WHAT TO WORK ON.
Give back all of the records underneath exactly, with no omissions.

Start of PROVIDED DATA

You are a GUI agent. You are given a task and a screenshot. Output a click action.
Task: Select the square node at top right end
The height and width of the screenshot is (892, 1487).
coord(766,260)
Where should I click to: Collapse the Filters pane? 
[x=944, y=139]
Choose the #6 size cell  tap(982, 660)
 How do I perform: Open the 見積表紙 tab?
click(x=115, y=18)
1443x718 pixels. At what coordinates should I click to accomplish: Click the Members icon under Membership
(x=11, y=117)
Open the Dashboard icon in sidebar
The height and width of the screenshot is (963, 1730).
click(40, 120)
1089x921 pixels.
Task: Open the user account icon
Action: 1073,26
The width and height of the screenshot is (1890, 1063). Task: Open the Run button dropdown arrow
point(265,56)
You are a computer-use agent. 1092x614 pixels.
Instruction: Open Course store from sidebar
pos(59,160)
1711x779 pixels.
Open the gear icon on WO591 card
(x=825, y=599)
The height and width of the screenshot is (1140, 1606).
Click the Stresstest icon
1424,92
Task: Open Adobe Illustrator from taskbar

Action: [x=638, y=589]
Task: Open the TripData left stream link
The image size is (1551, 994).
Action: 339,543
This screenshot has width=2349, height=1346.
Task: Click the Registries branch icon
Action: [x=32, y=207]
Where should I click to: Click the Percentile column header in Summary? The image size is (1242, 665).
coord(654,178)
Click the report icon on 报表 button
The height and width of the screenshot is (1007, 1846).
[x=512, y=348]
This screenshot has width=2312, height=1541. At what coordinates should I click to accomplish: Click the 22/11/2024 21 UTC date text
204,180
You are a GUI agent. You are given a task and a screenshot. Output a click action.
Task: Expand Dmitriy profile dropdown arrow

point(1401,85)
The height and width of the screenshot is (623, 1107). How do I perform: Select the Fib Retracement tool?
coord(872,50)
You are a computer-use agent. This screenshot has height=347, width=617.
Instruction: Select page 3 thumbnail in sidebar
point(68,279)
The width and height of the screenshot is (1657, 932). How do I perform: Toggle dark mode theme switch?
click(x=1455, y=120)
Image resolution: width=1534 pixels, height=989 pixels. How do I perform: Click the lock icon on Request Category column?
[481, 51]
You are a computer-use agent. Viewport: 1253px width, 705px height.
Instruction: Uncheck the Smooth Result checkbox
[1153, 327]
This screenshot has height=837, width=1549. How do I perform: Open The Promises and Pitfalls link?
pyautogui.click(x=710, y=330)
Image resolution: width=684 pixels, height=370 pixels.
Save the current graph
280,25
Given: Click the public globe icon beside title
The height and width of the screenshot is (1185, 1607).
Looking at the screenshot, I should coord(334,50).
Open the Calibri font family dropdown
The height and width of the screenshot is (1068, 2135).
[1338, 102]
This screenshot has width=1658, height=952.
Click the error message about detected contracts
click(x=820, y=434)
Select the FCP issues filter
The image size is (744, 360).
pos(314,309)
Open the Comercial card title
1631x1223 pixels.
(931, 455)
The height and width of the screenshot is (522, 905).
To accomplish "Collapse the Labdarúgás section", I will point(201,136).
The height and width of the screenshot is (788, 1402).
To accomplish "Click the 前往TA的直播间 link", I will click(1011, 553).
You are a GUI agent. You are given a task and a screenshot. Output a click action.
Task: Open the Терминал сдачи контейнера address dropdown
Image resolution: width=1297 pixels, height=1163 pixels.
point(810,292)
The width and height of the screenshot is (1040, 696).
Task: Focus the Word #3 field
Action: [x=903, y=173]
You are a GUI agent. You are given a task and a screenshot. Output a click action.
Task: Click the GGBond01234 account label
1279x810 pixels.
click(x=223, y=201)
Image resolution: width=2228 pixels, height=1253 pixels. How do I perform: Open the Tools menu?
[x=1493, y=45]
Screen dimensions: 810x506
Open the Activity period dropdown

End of PROVIDED DATA

THE COMPLETED TASK.
You are a GUI agent. You are given a task and a screenshot. Output a click action.
Task: Select the square node at top right end
The height and width of the screenshot is (892, 1487).
coord(766,260)
Where should I click to: Collapse the Filters pane? 
[x=944, y=139]
Choose the #6 size cell  tap(982, 660)
 How do I perform: Open the 見積表紙 tab?
click(x=115, y=18)
1443x718 pixels. At what coordinates should I click to accomplish: Click the Members icon under Membership
(x=11, y=117)
Open the Dashboard icon in sidebar
The height and width of the screenshot is (963, 1730).
click(40, 120)
1089x921 pixels.
Task: Open the user account icon
Action: 1073,26
The width and height of the screenshot is (1890, 1063). Task: Open the Run button dropdown arrow
point(265,56)
You are a computer-use agent. 1092x614 pixels.
Instruction: Open Course store from sidebar
pos(59,160)
1711x779 pixels.
Open the gear icon on WO591 card
(x=825, y=599)
The height and width of the screenshot is (1140, 1606).
Click the Stresstest icon
1424,92
Task: Open Adobe Illustrator from taskbar

Action: [x=638, y=589]
Task: Open the TripData left stream link
The image size is (1551, 994).
Action: 339,543
This screenshot has width=2349, height=1346.
Task: Click the Registries branch icon
Action: [x=32, y=207]
Where should I click to: Click the Percentile column header in Summary? The image size is (1242, 665).
coord(654,178)
Click the report icon on 报表 button
The height and width of the screenshot is (1007, 1846).
[x=512, y=348]
This screenshot has width=2312, height=1541. At what coordinates should I click to accomplish: Click the 22/11/2024 21 UTC date text
204,180
You are a GUI agent. You are given a task and a screenshot. Output a click action.
Task: Expand Dmitriy profile dropdown arrow

point(1401,85)
The height and width of the screenshot is (623, 1107). How do I perform: Select the Fib Retracement tool?
coord(872,50)
You are a computer-use agent. This screenshot has height=347, width=617.
Instruction: Select page 3 thumbnail in sidebar
point(68,279)
The width and height of the screenshot is (1657, 932). How do I perform: Toggle dark mode theme switch?
click(x=1455, y=120)
Image resolution: width=1534 pixels, height=989 pixels. How do I perform: Click the lock icon on Request Category column?
[481, 51]
You are a computer-use agent. Viewport: 1253px width, 705px height.
Instruction: Uncheck the Smooth Result checkbox
[1153, 327]
This screenshot has height=837, width=1549. How do I perform: Open The Promises and Pitfalls link?
pyautogui.click(x=710, y=330)
Image resolution: width=684 pixels, height=370 pixels.
Save the current graph
280,25
Given: Click the public globe icon beside title
The height and width of the screenshot is (1185, 1607).
Looking at the screenshot, I should coord(334,50).
Open the Calibri font family dropdown
The height and width of the screenshot is (1068, 2135).
[1338, 102]
This screenshot has width=1658, height=952.
Click the error message about detected contracts
click(x=820, y=434)
Select the FCP issues filter
The image size is (744, 360).
pos(314,309)
Open the Comercial card title
1631x1223 pixels.
(931, 455)
The height and width of the screenshot is (522, 905).
To accomplish "Collapse the Labdarúgás section", I will point(201,136).
The height and width of the screenshot is (788, 1402).
To accomplish "Click the 前往TA的直播间 link", I will click(1011, 553).
You are a GUI agent. You are given a task and a screenshot. Output a click action.
Task: Open the Терминал сдачи контейнера address dropdown
Image resolution: width=1297 pixels, height=1163 pixels.
point(810,292)
The width and height of the screenshot is (1040, 696).
Task: Focus the Word #3 field
Action: [x=903, y=173]
You are a GUI agent. You are given a task and a screenshot. Output a click action.
Task: Click the GGBond01234 account label
1279x810 pixels.
click(x=223, y=201)
Image resolution: width=2228 pixels, height=1253 pixels. How do I perform: Open the Tools menu?
[x=1493, y=45]
Screen dimensions: 810x506
Open the Activity period dropdown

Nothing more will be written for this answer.